“Typically, a farmer will either make a decision based on intuition—which is not data—or he will feel the ground,” he said. He said that, rather than rely on intuition, it would be better to use computers to analyze images of every inch of the farm. Those computers could recommend decisions based on data they have collected from farms all across the world—a grower in Mexico might benefit from data collected on a farm in Israel.

Koppel said that computers can fill in farmers’ blind spots, likening farmers to doctors, who are prone to making mistakes. “I really don’t like to go to the doctor,” he said. “I would prefer having a machine that is unbiased. You know, a doctor maybe saw a few thousand people, and the machine has seen hundreds of millions of people. And the doctor doesn’t remember everything he studied in university, and the machine knows everything all the time.”

In the future, we could see robots that can tell when a strawberry is ripe and pluck it gingerly from the plant, or droids that can find weeds and spray them, or machines that can determine when and how much to feed dairy cows.
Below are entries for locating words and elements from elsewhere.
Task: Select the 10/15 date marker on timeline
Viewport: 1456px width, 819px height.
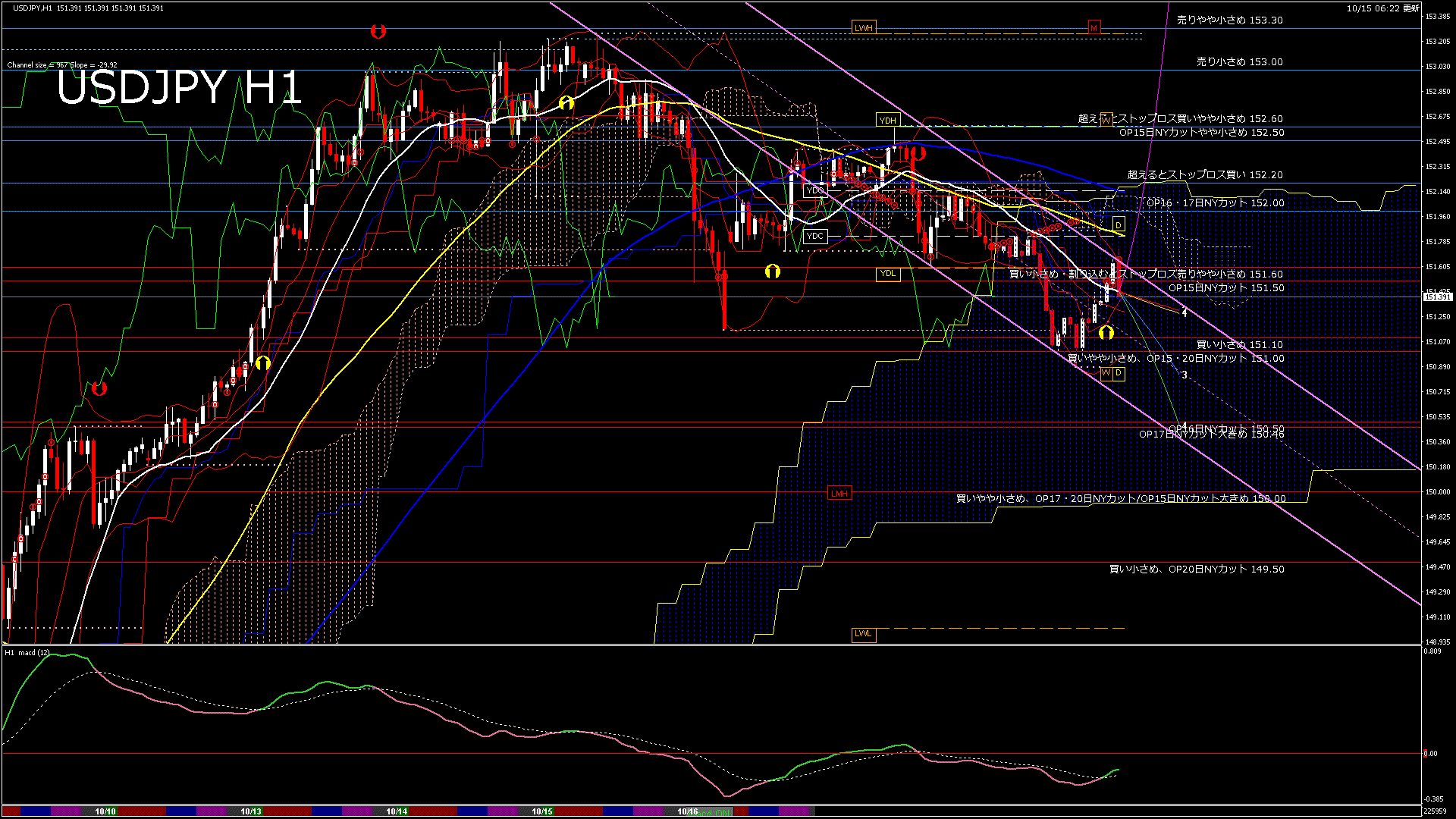Action: [542, 811]
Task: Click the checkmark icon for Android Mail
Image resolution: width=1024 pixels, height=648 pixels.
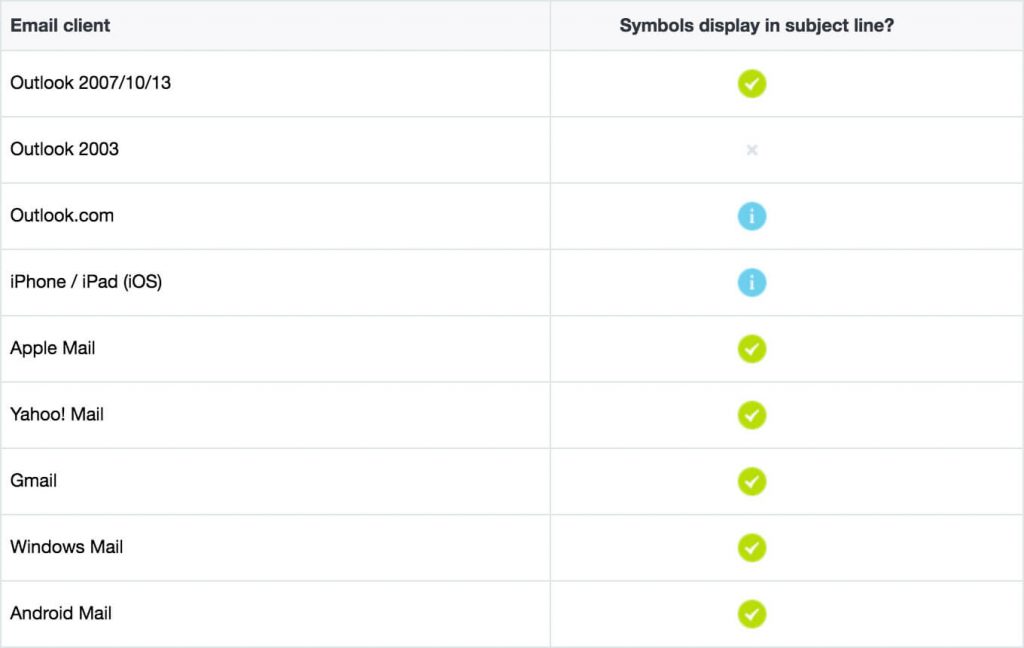Action: point(751,613)
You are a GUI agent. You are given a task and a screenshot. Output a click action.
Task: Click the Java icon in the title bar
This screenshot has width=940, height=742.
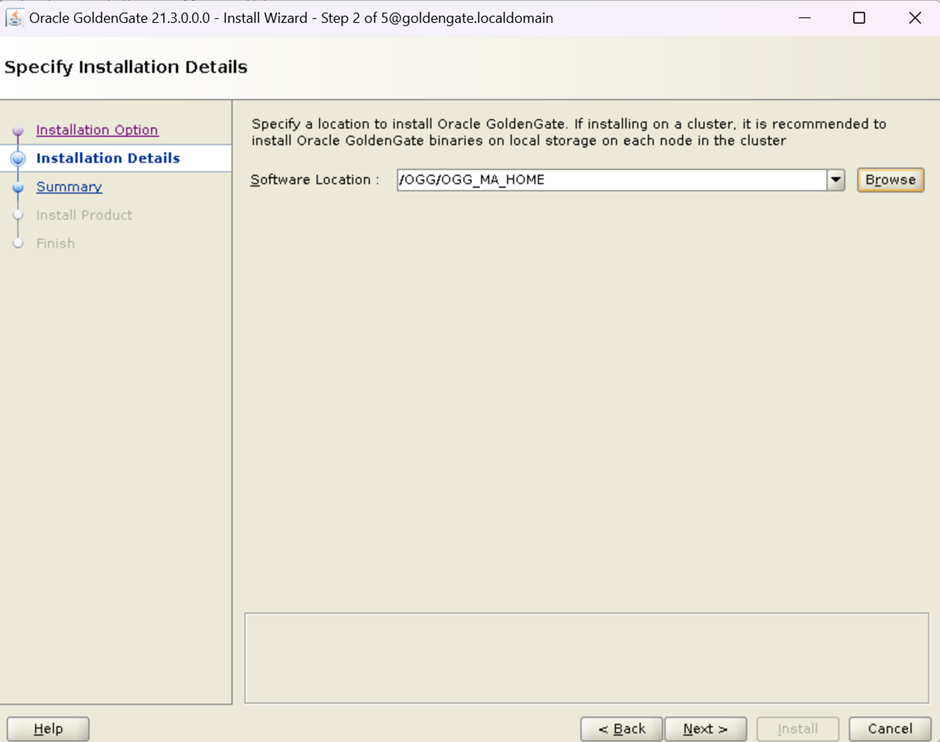pyautogui.click(x=15, y=18)
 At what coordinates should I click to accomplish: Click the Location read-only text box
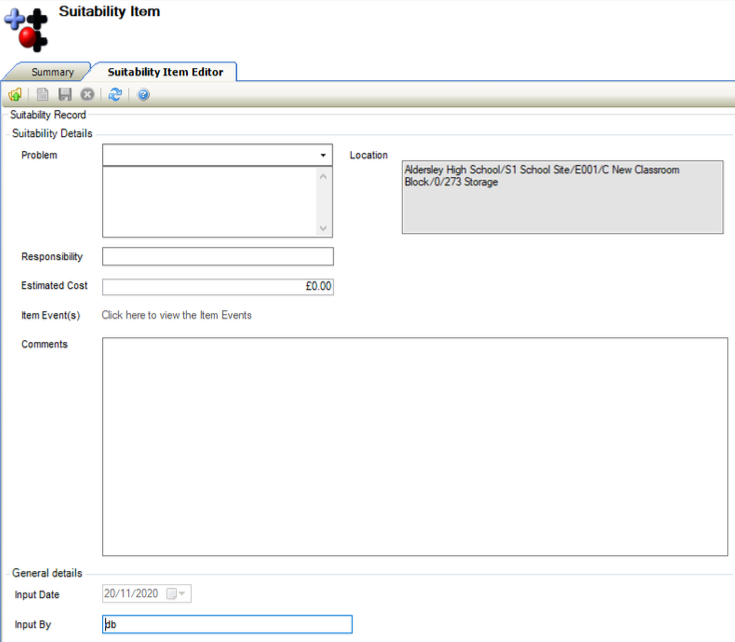pos(562,197)
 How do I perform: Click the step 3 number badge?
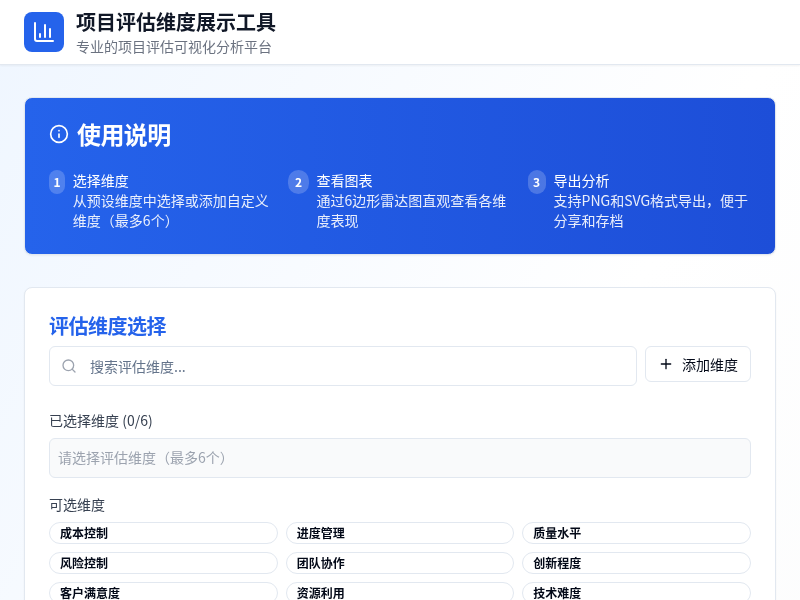(537, 182)
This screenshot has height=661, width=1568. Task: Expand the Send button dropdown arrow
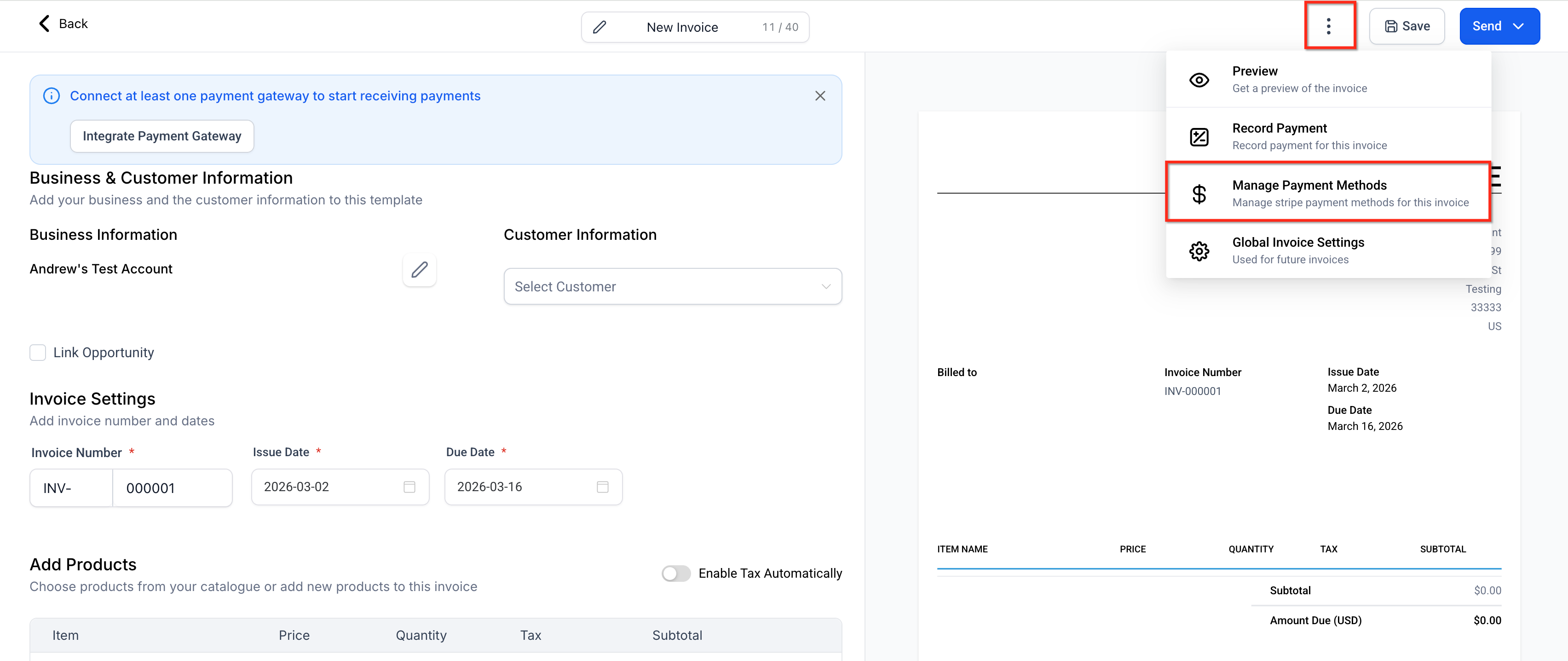1518,26
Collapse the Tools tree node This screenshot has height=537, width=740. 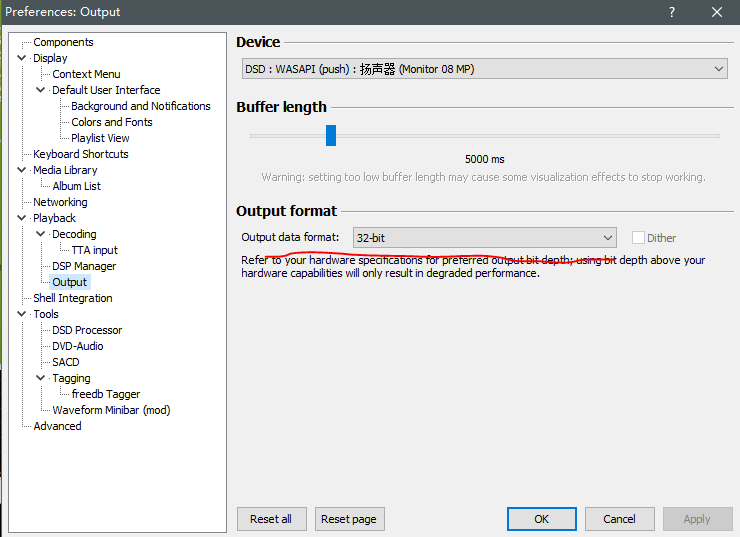[x=23, y=314]
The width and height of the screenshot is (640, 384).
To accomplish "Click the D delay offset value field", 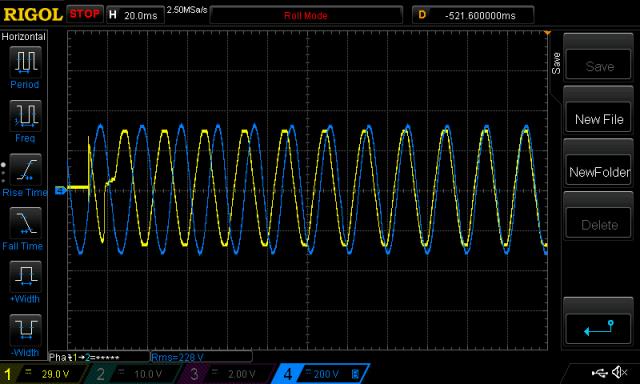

However, while AI holds incredible promise for farms, it also threatens to be massively disruptive, especially at a time when many farmers are returning to more traditional growing methods.

“Some farmers might not wish to make the transition, either lacking the skills to flourish in a more techno-centric system or the motivation,” said David Rose, an environmental geographer at the University of East Anglia who has written about the future of farming. “Some farmers might not consider the use of AI to be compatible with their lifestyle, preferring instead to use their experiential knowledge and be closely connected to their land.”

He said that autonomous robots could threaten the safety of workers and animals, and could also put a lot of people out of a job. Heavy reliance AI could also sever farmers’ connection to the land. That’s the future depicted in this John Deere commercial, which Rose described as “chilling.”

“I am not saying that we should not embrace AI in agri-tech. It definitely has the potential to improve decision-making, help us cut through data, improve efficient spraying, automate manual or laborious jobs, attract younger, more technical workers to the industry, and increase profitability. But almost no one is talking about the societal and ethical implications of AI on-farm,” he said.

“What does the world look like in which AI is used routinely on-farm? How is that different to now?” he asked. “And how do we look after the potential losers of the tech revolution as well as the winners? I think if we just start thinking about those questions and accepting that, in a democracy, technology trajectories should be open to challenge, then this is a good thing.”